Our study has several additional caveats. These data come from the early years after HAART was introduced. Yet more recent data from the Adult/Adolescent Spectrum of HIV Disease project still report that women had 32% lower odds of receiving HAART than men after considering potential confounders.3 A study of nearly 11,000 patients in 2001 found that men had 23% higher odds of HAART than women, and black patients had 16% lower odds of HAART than whites.6 A third study, based on prospective data from a multisite sample of women between 1996 and 2001, reported a lower likelihood of HAART among black women.
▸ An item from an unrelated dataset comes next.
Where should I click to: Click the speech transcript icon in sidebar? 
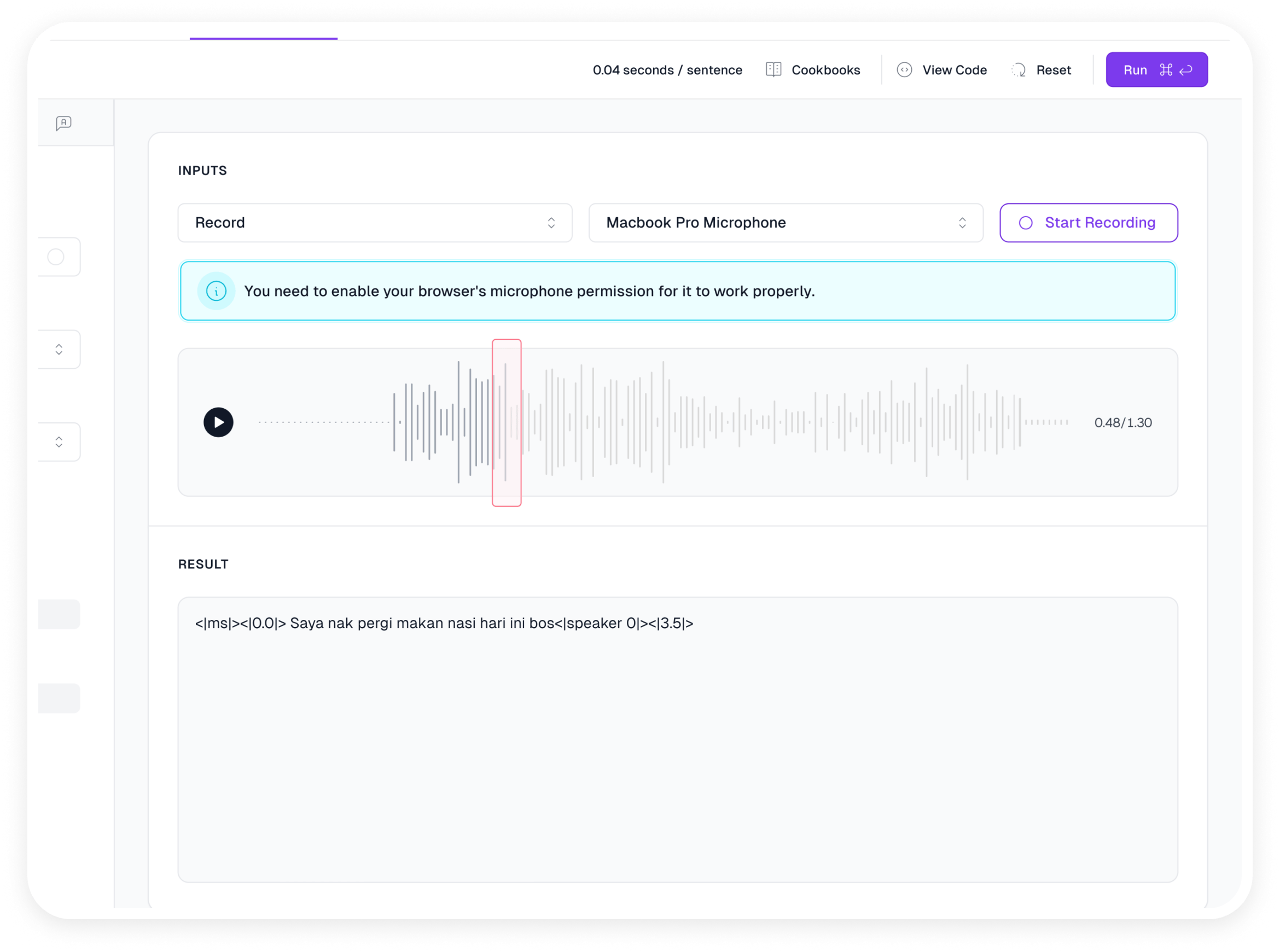tap(63, 123)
Thus, more recent data confirm the pattern of gender and racial disparities in access to HAART.42 A second limitation is that the set of terms representing the combinations of gender, race/ethnicity, and dysthymia was not jointly significant in multivariate analyses. However, this is a stringent test as this analysis controlled for many other variables in addition to the 11 variables in this set. Third, minority women also tended to have higher CD4 counts than other groups, so physicians may have been waiting before starting HAART. However, we found a similar result after restricting our sample to persons with lower CD4 counts. Finally, these gender and racial-ethnic groups may represent proxies for more fundamental social, psychological, and clinical factors that affect access to HIV treatment.
Our data point to dysthymia as a potentially important contributing factor to deficient receipt of life-prolonging HIV medication by minority women. We believe that this evidence should prompt clinicians to consider screening for dysthymia, especially in this group. Our data also reinforce the need for ongoing research into causes of inequities in care for the critically important group of minority women.
The HCSUS was conducted under cooperative agreement HS08578 (M.F. Shapiro, P.I.; S.A. Bozzette, Co-P.I.) between RAND and the Agency for Health Care Policy and Research (now, AHRQ). Substantial additional support for this agreement was provided by the National Institute on Drug Abuse, the National Institute of Mental Health, and the Health Resources and Services Administration.
The views expressed in this article are those of the authors, and no official endorsement by the Department of Health and Human Services or the Agency for Healthcare Research and Quality is intended or should be inferred.